[Stored items from a collection]
▬▬▬

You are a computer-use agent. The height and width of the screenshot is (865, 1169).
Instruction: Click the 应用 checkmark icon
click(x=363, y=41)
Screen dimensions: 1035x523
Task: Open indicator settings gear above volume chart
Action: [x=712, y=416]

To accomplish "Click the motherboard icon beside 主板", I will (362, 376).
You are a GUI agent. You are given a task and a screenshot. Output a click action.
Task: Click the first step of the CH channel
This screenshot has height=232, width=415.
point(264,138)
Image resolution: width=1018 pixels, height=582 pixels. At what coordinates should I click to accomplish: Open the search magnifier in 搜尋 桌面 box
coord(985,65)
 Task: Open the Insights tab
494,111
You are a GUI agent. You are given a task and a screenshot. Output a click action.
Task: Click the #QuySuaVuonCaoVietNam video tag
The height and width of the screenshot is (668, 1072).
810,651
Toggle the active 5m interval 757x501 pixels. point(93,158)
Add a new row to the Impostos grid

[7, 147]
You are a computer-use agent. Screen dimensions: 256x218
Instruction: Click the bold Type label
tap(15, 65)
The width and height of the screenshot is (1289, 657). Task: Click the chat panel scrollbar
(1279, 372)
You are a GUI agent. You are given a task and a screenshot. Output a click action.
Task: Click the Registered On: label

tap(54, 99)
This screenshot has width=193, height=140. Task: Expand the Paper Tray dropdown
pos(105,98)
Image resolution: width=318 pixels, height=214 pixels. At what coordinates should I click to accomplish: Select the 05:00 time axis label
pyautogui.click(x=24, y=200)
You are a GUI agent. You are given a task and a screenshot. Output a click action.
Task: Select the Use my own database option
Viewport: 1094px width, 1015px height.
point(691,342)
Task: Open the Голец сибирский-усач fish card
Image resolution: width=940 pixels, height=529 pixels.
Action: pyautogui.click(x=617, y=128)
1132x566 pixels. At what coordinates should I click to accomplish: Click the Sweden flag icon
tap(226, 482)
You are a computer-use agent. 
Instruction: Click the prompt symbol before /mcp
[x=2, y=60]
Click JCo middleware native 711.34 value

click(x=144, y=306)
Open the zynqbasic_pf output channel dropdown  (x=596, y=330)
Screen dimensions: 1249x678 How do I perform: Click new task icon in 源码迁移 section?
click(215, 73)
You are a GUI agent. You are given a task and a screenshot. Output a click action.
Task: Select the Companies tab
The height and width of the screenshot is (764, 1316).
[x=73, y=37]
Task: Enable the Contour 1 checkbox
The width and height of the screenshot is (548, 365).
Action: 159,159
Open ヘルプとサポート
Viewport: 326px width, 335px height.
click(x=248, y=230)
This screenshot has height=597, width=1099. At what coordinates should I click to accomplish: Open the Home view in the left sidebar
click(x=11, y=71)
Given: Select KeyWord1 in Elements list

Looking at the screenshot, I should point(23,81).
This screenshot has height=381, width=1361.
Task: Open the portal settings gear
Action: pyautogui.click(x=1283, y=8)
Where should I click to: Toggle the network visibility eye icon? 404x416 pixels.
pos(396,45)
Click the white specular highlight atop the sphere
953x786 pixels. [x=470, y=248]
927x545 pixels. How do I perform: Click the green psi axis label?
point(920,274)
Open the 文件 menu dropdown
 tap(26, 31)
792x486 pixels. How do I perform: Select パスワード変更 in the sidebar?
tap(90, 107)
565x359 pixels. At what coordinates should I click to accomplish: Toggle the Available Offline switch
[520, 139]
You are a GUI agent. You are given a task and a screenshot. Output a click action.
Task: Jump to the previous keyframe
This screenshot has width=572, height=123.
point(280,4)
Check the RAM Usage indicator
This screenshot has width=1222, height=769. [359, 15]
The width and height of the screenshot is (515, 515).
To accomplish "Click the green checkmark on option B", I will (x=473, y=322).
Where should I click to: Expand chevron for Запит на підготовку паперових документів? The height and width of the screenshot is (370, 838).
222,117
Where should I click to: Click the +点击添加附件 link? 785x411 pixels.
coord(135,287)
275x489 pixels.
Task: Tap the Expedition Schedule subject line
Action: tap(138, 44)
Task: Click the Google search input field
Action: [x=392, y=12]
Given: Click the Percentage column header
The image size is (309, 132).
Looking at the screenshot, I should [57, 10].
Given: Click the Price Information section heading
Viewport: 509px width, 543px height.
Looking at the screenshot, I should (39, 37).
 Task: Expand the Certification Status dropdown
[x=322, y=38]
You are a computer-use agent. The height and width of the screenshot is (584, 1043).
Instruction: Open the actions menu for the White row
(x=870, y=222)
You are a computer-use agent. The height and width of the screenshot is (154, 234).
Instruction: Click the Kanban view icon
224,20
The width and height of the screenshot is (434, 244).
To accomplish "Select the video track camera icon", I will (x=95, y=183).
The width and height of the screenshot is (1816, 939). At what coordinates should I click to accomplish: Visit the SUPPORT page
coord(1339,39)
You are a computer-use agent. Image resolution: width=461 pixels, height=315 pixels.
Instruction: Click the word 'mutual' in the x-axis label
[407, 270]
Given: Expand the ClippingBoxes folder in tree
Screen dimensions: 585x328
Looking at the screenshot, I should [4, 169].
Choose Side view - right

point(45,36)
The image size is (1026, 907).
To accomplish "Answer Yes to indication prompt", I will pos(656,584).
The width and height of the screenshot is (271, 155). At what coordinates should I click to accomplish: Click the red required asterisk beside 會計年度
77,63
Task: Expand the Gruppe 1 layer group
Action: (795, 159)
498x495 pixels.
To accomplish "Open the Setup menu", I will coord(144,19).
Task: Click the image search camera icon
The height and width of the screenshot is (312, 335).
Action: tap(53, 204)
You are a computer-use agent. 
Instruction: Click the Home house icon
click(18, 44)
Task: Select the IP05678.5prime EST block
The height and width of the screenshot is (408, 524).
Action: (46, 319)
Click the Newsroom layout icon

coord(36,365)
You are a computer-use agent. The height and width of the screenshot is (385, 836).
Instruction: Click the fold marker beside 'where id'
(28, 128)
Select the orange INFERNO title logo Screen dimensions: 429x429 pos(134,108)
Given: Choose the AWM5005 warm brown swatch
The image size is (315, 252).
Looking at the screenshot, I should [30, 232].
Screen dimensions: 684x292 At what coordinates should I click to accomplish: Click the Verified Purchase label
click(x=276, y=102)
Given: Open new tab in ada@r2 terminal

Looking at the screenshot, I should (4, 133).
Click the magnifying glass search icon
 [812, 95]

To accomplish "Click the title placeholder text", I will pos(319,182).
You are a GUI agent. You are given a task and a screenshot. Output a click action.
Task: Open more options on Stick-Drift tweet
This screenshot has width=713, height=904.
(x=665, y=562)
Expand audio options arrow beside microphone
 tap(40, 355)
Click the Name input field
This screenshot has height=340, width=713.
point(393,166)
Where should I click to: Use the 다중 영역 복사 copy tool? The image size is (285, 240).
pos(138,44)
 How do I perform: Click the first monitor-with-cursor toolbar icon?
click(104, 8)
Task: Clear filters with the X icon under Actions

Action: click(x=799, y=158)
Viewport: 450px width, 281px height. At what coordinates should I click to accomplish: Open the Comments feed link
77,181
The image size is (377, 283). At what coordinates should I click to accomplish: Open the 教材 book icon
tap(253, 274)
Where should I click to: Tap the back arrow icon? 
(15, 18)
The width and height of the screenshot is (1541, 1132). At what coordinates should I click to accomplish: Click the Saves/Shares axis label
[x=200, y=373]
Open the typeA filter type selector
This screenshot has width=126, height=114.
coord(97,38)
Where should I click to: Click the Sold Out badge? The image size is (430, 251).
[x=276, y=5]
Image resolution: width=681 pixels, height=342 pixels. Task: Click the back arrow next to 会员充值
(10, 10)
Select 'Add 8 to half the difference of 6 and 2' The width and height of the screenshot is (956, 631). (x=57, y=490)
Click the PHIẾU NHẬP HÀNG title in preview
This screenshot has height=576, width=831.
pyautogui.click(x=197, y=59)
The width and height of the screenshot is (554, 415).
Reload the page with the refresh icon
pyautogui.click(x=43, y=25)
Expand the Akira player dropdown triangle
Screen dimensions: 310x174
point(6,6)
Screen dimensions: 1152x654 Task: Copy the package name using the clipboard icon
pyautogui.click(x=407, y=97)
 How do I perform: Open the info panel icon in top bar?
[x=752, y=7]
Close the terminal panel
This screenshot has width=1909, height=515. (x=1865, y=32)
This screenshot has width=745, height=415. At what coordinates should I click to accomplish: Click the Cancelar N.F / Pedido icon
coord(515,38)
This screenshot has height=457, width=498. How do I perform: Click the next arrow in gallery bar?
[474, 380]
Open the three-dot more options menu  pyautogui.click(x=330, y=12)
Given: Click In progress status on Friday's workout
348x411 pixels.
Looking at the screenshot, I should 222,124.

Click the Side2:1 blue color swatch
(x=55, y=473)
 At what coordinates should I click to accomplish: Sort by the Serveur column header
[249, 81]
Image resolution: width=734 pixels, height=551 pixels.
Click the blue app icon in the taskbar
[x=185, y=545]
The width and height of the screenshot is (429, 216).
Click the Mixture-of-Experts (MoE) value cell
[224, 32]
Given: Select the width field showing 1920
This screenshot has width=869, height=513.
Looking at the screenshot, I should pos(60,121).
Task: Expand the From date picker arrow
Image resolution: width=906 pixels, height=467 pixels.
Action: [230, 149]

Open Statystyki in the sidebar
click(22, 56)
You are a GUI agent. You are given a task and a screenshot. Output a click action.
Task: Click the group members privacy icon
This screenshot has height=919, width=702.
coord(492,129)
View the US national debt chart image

▬▬▬

> **PROBLEM**: Only the lines with the string "computer" are wanted; pick them out of the records above and copy them.

> **ANSWER BOX**:
You are a computer-use agent. The height and width of the screenshot is (865, 1169).
You are a computer-use agent. Screen dimensions: 256x218
You are a computer-use agent. 
You are a computer-use agent. The height and width of the screenshot is (584, 1043).
You are a computer-use agent. The height and width of the screenshot is (154, 234).
You are a computer-use agent. Image resolution: width=461 pixels, height=315 pixels.
You are a computer-use agent. 
You are a computer-use agent. The height and width of the screenshot is (385, 836).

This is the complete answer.